Supertwistacene gif for use with story ID 4012583

Source: © Royal Society of Chemistry / S Ma et al, J. Am. Chem. Soc., 2020, 142, 16887 (DOI: 10.1021/jacs.0

Supertwistacene might not win a prize for the longest acene or the most twisted molecule, but it is the first helical graphene nanoribbon whose chiral configuration is stable enough for the enantiomers to be separated.

Acenes, or graphene nanoribbons, are polycyclic aromatic hydrocarbons made up of linearly fused benzene rings. When large substituents are attached to the aromatic rings, it forces the structure to adopt a helical conformation, making a twistacene.

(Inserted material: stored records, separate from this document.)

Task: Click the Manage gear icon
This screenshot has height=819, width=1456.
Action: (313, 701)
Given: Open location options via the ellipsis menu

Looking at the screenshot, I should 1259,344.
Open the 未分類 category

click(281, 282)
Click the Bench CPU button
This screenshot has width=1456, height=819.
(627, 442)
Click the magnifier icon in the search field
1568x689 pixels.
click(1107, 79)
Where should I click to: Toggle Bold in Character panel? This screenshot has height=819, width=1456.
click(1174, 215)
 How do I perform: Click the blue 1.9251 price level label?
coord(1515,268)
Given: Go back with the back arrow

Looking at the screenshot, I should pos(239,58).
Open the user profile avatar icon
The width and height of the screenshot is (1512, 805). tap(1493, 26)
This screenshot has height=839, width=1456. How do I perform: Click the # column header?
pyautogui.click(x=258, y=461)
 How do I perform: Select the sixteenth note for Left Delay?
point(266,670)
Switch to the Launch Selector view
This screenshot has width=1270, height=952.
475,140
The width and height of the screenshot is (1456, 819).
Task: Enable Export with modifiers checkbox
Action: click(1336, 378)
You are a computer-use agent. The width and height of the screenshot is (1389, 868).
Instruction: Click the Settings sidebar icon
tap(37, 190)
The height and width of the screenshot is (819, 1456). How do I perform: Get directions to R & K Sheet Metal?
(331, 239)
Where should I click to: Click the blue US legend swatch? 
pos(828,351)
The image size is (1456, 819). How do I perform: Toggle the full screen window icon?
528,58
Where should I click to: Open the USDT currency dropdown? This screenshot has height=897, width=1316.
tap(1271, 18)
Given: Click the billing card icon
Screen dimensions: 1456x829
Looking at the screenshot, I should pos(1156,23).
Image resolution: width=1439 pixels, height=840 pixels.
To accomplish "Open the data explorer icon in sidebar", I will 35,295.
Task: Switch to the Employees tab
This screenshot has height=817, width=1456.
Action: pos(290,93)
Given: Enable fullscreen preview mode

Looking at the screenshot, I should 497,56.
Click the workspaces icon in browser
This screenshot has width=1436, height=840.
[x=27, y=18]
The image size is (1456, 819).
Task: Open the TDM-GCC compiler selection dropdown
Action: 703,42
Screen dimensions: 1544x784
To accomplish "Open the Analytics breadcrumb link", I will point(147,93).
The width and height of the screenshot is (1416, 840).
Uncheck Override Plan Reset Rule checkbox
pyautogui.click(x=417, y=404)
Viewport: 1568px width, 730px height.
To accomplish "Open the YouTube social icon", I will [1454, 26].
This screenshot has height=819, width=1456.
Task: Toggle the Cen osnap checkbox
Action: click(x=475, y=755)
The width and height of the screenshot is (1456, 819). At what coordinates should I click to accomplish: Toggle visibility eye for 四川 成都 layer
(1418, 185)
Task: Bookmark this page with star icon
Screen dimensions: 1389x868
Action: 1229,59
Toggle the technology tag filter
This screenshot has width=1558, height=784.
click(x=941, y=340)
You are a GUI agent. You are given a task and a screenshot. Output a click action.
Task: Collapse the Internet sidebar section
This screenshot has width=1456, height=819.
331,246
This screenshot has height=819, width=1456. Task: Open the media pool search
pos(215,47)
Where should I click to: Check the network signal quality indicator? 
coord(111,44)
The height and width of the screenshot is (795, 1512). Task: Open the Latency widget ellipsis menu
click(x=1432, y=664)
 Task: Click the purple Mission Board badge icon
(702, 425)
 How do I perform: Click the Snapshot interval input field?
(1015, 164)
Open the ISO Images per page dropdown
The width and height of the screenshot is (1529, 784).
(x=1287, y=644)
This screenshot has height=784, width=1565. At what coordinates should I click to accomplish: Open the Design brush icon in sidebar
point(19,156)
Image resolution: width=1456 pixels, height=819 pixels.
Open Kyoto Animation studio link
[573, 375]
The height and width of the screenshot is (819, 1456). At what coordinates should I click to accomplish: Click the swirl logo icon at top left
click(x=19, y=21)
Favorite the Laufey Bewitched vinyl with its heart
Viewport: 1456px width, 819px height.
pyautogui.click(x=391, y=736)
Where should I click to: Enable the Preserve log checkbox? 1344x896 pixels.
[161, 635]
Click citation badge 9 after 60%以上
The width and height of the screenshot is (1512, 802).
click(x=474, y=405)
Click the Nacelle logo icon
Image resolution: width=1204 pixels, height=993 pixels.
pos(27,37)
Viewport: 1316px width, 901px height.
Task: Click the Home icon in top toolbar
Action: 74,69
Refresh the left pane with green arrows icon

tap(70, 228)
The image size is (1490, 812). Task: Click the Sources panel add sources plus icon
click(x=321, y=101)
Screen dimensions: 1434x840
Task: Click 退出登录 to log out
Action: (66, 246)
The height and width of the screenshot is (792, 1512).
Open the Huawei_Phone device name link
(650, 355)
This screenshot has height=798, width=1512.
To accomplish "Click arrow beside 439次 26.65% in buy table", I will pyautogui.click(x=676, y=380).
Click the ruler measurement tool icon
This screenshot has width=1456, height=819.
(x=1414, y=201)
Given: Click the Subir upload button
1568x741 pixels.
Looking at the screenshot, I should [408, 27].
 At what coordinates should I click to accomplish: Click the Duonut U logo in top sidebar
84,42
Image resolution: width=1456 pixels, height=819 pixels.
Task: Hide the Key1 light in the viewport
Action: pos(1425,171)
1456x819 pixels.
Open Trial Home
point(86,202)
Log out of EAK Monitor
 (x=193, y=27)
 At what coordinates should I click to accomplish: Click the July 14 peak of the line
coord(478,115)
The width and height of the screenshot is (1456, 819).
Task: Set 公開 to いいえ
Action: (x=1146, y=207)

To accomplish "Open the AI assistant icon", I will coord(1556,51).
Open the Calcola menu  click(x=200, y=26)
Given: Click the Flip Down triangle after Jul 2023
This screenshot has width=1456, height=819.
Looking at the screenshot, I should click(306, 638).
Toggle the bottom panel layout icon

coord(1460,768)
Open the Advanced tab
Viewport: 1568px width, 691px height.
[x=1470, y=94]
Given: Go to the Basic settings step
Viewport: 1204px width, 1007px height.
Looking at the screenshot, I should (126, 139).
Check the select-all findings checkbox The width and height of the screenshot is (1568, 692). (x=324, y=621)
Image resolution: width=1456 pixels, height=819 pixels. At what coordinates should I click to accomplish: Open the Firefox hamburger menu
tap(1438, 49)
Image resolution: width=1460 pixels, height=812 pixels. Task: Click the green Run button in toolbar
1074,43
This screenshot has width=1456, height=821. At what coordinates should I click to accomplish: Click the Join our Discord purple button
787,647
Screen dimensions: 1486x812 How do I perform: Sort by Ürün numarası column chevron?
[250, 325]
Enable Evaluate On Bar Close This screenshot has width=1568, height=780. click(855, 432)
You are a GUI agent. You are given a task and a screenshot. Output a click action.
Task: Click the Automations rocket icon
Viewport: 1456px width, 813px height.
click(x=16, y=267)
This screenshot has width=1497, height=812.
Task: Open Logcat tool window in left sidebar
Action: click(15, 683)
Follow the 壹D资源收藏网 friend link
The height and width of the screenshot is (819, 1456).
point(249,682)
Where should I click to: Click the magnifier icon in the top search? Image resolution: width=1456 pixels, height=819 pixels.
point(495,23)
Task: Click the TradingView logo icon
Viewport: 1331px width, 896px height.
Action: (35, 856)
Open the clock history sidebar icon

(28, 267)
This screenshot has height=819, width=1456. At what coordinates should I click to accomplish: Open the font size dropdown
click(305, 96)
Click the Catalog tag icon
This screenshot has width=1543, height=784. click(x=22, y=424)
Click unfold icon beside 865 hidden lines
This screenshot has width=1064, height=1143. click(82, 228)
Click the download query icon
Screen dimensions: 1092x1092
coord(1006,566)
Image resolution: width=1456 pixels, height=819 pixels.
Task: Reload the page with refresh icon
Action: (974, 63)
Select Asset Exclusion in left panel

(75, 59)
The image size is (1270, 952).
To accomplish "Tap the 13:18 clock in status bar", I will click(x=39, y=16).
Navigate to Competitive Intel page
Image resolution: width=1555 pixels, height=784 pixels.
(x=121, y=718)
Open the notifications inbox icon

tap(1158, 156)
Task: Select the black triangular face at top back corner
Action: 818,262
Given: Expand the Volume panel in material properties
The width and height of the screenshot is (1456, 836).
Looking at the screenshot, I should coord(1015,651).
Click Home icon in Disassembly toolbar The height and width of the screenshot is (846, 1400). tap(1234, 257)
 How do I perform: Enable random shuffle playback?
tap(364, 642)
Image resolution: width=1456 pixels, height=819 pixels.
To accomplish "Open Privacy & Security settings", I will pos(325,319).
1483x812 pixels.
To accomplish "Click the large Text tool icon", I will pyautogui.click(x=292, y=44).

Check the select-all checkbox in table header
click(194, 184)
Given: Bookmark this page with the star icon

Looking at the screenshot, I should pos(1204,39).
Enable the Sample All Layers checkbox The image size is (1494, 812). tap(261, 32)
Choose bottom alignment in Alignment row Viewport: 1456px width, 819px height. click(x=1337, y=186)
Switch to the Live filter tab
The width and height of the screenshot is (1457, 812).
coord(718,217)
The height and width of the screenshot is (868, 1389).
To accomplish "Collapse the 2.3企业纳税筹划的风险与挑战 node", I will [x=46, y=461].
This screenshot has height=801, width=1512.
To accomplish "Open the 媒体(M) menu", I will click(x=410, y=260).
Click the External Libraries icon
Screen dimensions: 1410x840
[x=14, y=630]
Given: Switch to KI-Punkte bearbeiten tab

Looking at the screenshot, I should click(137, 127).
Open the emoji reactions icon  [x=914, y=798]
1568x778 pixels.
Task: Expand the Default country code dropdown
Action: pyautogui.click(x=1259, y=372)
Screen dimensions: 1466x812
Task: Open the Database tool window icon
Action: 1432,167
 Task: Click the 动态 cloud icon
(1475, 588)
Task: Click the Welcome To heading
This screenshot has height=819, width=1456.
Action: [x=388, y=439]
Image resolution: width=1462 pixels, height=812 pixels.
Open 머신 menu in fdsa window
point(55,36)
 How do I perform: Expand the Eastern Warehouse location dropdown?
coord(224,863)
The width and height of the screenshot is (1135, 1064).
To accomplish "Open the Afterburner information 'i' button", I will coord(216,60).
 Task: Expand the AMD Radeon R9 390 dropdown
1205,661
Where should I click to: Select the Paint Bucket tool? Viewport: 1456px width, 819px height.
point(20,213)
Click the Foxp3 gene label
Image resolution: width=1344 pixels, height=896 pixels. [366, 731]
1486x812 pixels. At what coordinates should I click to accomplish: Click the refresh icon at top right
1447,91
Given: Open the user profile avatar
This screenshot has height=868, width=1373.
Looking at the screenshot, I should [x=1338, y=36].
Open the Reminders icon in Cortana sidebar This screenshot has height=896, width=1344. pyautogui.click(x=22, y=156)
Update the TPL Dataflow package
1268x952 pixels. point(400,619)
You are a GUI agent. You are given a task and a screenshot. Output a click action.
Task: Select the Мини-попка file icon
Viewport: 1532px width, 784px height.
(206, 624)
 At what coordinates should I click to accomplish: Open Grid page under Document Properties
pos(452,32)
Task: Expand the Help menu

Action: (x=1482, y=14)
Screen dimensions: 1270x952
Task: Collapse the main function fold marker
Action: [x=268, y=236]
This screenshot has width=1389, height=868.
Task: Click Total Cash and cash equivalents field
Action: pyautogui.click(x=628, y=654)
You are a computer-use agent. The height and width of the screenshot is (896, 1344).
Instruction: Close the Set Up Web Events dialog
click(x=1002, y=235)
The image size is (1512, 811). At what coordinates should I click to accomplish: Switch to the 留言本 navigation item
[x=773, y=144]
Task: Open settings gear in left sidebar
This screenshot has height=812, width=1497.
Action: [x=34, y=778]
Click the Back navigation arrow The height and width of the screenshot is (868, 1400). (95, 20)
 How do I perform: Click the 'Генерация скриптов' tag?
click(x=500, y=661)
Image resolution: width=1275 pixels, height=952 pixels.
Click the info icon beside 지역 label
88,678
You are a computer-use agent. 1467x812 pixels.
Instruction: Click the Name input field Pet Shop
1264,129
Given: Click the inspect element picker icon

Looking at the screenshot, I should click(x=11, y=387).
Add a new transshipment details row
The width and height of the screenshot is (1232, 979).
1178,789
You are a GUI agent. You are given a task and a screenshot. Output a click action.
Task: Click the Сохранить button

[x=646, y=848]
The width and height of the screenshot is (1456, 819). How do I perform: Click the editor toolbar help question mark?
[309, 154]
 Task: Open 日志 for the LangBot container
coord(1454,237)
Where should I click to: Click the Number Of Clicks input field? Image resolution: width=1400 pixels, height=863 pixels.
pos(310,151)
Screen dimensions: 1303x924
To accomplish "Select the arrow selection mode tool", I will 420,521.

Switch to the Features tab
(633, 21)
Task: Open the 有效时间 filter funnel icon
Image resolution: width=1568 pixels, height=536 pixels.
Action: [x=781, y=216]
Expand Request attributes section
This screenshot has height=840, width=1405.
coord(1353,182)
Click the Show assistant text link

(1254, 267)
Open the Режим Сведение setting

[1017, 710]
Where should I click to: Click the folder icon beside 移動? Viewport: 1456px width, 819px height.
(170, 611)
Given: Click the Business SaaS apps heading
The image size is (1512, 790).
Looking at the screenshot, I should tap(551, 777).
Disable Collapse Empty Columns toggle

Most twistacenes racemise quickly at room temperatures, often with half-lives of just a few seconds. This means, while these chiral structures do in theory have two enantiomeric forms, they can’t be isolated. Not so in the new supertwistacene, which is made from four fused supberbenzenes (hexabenzocoronene). The two deep red enantiomers are stable even when heated to 200°C for 16 hours and can be separated by preparative chiral high-performance liquid chromatography.

An image showing dodecaphenyltetracene and the new compound

Source: © 2020 American Chemical Society

Dodecaphenyltetracene and the new compound

In other twistacenes, the helical shape is created by steric crowding of substituents in the molecule’s periphery. But supertwistacene’s 117° end-to-end twist is established in a dehydrocyclisation that creates the [5]helicene subunits, meaning its configurational stability is locked during synthesis.

However, preparing the 4.3nm-long molecule isn’t that simple. It requires a seven-step synthesis, the last of which only yields 5% of the supertwistacene. Nevertheless, the researchers behind the study hope their work might inspire others to tackle the synthesis of even bigger helical graphene nanoribbons.